I've been working some scraping script, trying various way to export the extracted data to csv. I find that csv.writer is much faster than to_csv, I dint actually time it but it fast. Unfortunately, my output using csv.writer is not what I want.
This is the output the function to_csv :
to_csv output is what I expected but it took few hours for it to export 9 thousand rows of data. So I tried using csv.writer, it round faster that to_csv function but unfortunately, the output is not what I expected.
Here's my script :
def writerows(rows, filename):
with open(filename,'a',encoding='UTF8',newline='') as toWrite:
writer = csv.writer(toWrite)
writer.writerow(header)
writer.writerows([rows])
start = datetime.datetime.now()
count = 0
allin = []
for html in results:
count+=1
soup =bs(html,'html.parser')
try :
all = soup.find('td',class_='FootNote').text
except :
all = np.nan
name = pd.read_html(html, match='Name')[0].set_index([0, pd.read_html(html, match='Name')[0].groupby(0).cumcount()])[1].unstack(0)

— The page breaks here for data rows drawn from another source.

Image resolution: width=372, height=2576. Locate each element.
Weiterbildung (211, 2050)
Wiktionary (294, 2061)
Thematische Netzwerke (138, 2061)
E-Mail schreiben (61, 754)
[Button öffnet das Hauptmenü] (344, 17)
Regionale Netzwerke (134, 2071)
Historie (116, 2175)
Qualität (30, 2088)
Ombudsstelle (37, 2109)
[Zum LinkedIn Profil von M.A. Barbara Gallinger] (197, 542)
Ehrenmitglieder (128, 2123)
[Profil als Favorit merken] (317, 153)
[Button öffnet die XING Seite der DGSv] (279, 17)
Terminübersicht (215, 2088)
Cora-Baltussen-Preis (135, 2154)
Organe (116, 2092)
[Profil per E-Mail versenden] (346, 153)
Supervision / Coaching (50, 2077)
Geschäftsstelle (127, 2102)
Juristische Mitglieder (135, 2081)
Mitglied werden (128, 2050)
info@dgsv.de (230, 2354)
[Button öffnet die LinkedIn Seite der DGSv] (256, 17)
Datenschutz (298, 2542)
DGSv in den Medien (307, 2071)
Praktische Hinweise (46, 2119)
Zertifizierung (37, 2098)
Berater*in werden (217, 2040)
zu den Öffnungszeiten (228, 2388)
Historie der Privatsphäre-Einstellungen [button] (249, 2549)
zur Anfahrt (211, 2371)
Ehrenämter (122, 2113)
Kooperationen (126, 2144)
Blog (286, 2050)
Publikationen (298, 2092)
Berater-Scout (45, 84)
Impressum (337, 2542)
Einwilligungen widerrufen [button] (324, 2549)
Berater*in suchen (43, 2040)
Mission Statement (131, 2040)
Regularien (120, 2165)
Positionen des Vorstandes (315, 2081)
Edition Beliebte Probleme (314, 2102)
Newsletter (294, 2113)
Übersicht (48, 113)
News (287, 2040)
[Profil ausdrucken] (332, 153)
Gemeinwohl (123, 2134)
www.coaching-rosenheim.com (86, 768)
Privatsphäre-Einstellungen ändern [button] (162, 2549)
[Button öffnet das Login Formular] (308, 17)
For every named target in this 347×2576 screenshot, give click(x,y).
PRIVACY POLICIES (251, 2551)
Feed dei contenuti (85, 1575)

comname = pd.read_html(html, match='Company Name')[0].set_index([0, pd.read_html(html, match='Company Name')[0].groupby(0).cumcount()])[1].unstack(0)
try :
adm = pd.read_html(html, match='Admission Sponsor', index_col=0)[0].T
except :
adm = pd.DataFrame({'Admission Sponsor':np.nan,'Sponsor':np.nan},index=[0])
df = name.join(comname).join(adm)
df['remark']= all
allin.append(df)
finaldf = pd.concat(allin, ignore_index=True)
# finaldf.to_csv('testing01.csv', index=0) >>>> to_csv function
# writerows(finaldf, 'testing.csv') >>>> csv.writer function
print(count,'|', end=' ')
finish = datetime.datetime.now() - start
print("Time Taken:",finish)
I was expecting the output is the same as to_csv function's output. I'm pretty much sure that my script is lack of something due to unable to achieve the same result as to_csv function. Greatly appreciate for your guidance and explanation.